### Work to be completed
The records are to be copied exactly and in full.

(Dataset entries)
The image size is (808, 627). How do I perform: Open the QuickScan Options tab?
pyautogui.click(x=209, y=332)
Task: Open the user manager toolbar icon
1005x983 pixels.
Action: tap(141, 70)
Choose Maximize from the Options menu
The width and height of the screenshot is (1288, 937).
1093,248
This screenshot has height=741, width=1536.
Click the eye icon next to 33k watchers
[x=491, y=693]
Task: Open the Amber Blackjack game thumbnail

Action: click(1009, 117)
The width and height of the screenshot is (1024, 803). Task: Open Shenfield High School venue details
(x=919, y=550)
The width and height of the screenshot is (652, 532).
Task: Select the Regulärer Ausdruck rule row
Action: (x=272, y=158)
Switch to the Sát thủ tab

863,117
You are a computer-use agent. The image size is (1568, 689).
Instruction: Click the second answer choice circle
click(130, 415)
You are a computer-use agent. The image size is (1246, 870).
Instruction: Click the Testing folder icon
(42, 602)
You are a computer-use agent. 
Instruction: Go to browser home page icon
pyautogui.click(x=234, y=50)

### Reply to the exercise
The image size is (808, 627). How do I perform: Open the QuickScan Options tab?
pyautogui.click(x=209, y=332)
Task: Open the user manager toolbar icon
1005x983 pixels.
Action: tap(141, 70)
Choose Maximize from the Options menu
The width and height of the screenshot is (1288, 937).
1093,248
This screenshot has height=741, width=1536.
Click the eye icon next to 33k watchers
[x=491, y=693]
Task: Open the Amber Blackjack game thumbnail

Action: click(1009, 117)
The width and height of the screenshot is (1024, 803). Task: Open Shenfield High School venue details
(x=919, y=550)
The width and height of the screenshot is (652, 532).
Task: Select the Regulärer Ausdruck rule row
Action: (x=272, y=158)
Switch to the Sát thủ tab

863,117
You are a computer-use agent. The image size is (1568, 689).
Instruction: Click the second answer choice circle
click(130, 415)
You are a computer-use agent. The image size is (1246, 870).
Instruction: Click the Testing folder icon
(42, 602)
You are a computer-use agent. 
Instruction: Go to browser home page icon
pyautogui.click(x=234, y=50)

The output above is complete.